/---

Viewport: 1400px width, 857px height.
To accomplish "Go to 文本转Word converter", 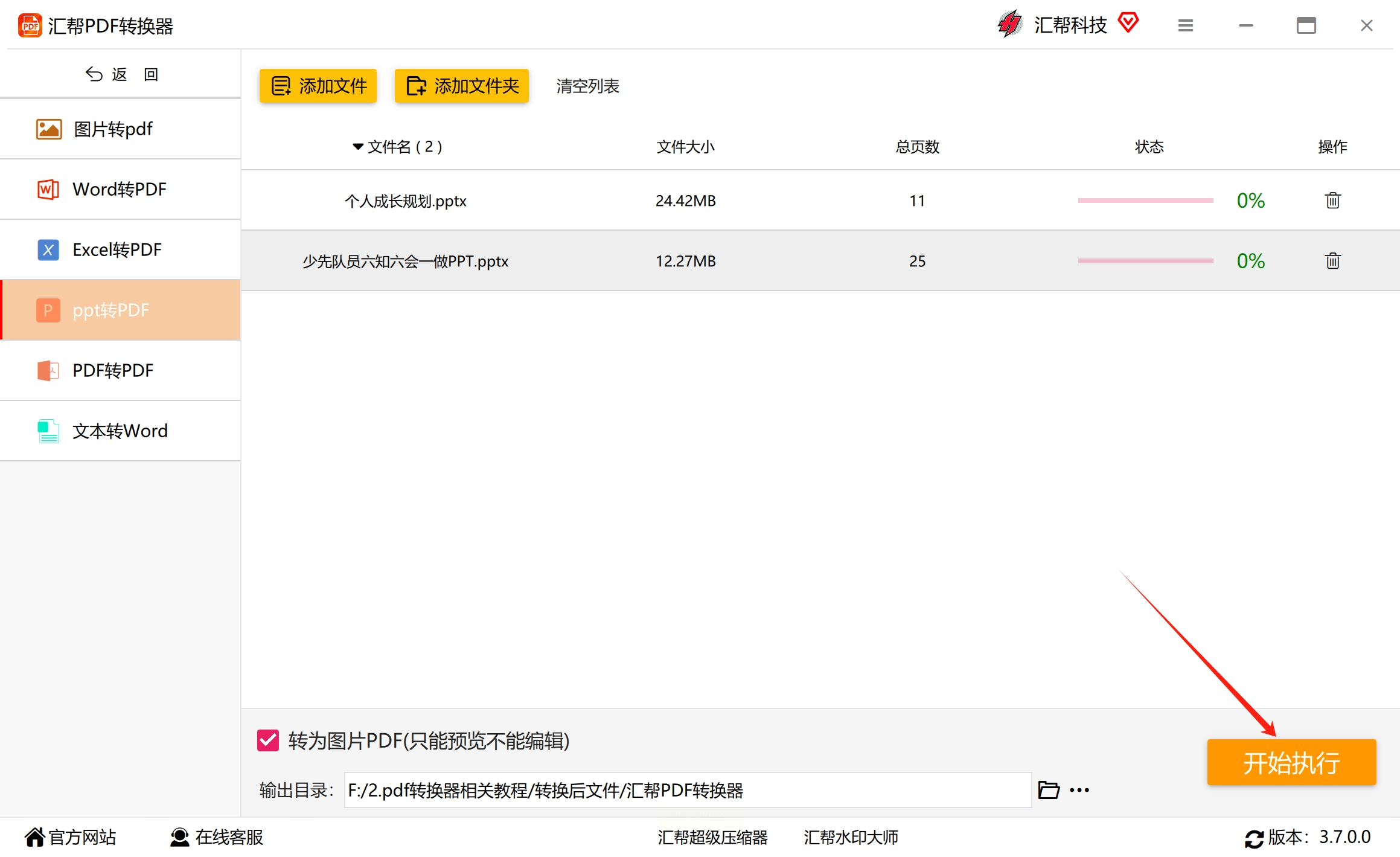I will point(121,431).
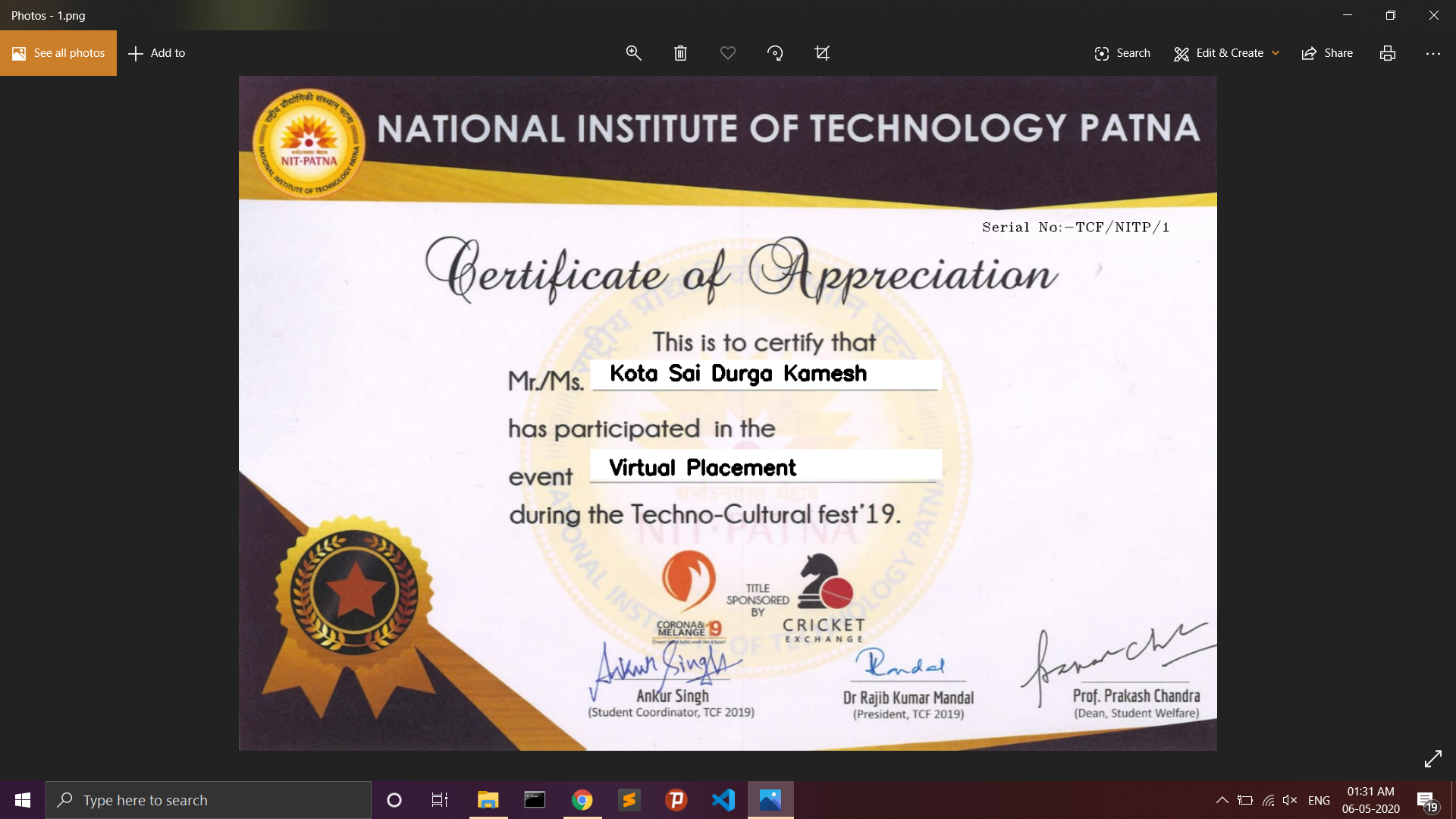Print the photo using printer icon

(x=1387, y=53)
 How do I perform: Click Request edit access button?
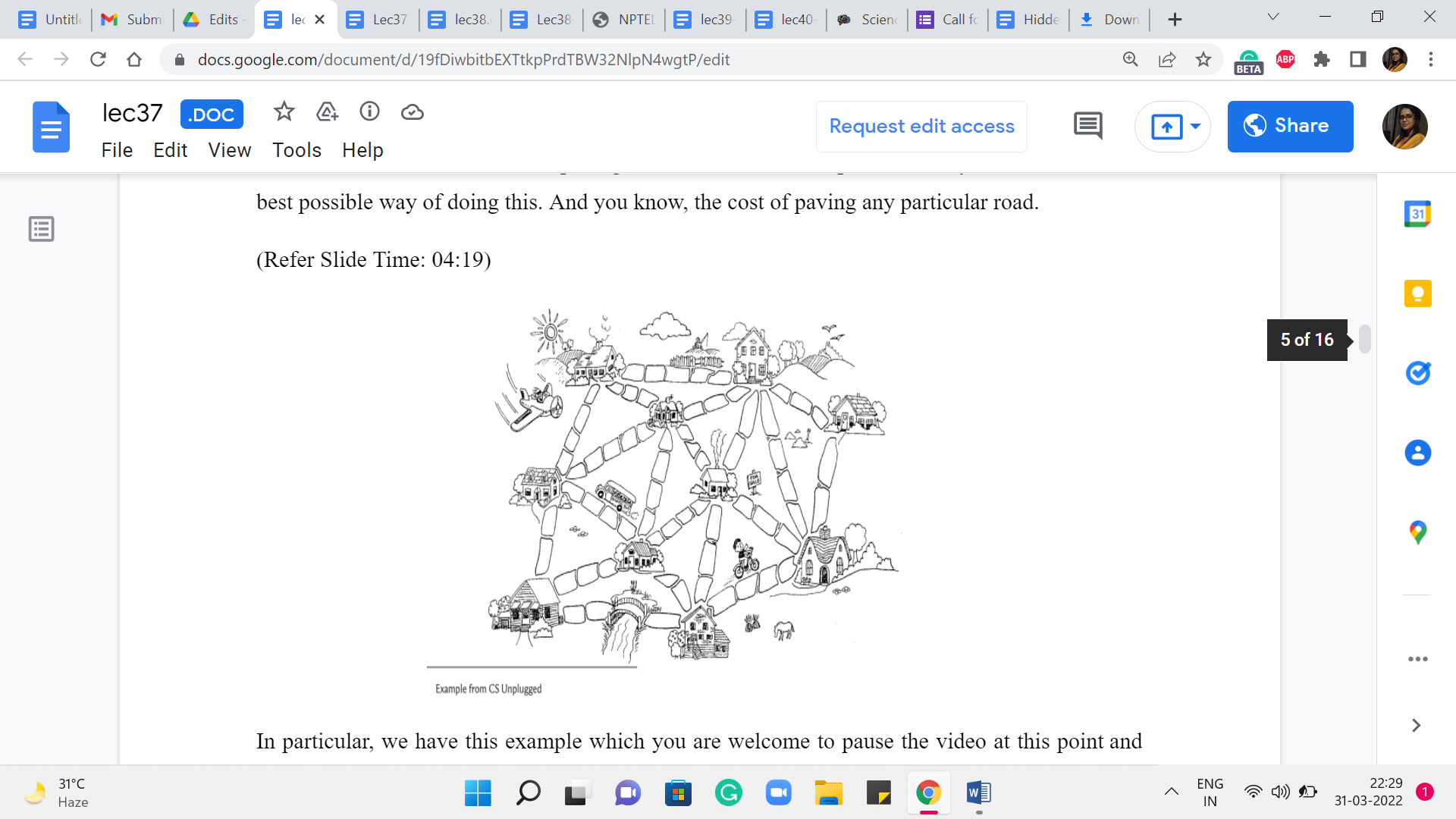point(921,126)
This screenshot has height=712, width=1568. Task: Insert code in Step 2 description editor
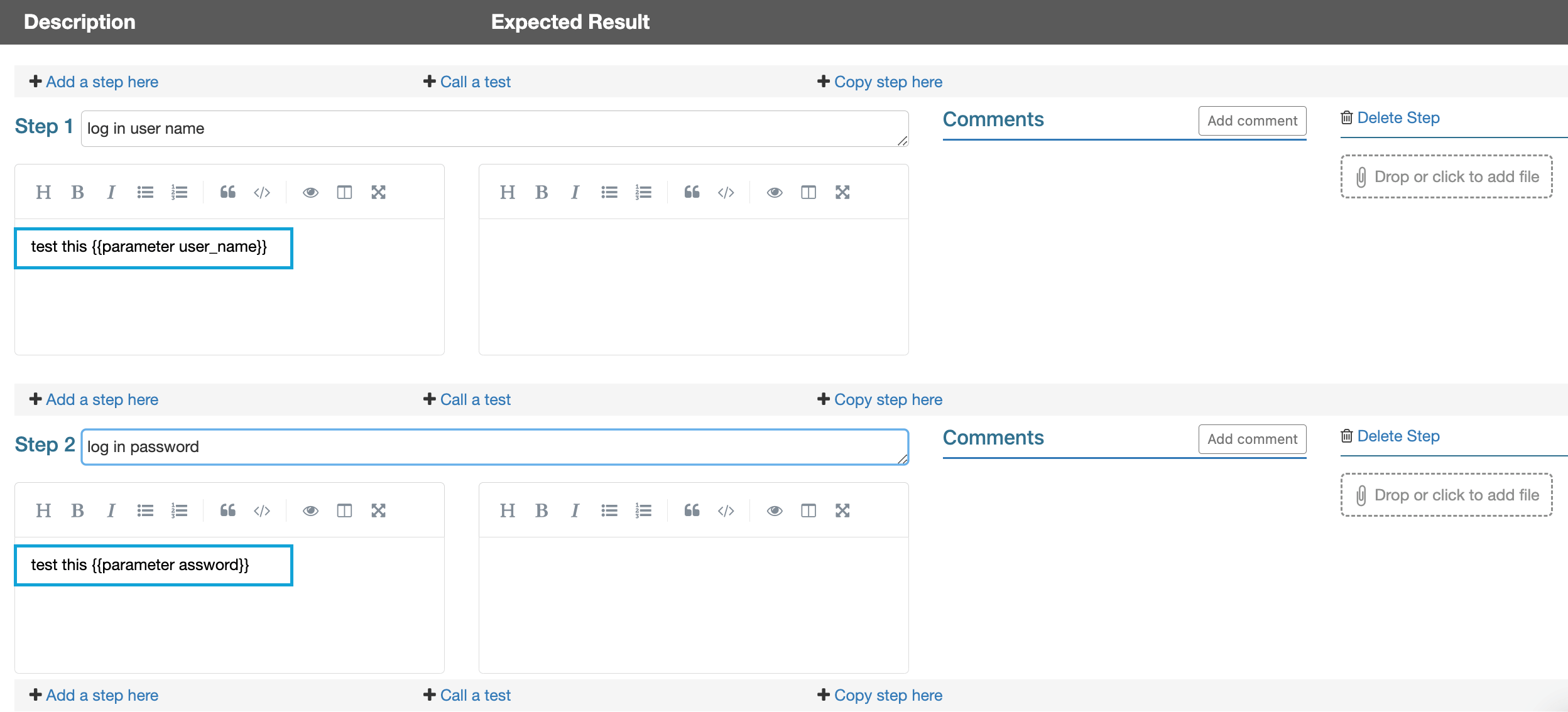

\---

WHAT YOU NEED TO DO :: Looking at the material, work out the number of lines holding "height", and write that number alone.

ANSWER BOX :: 2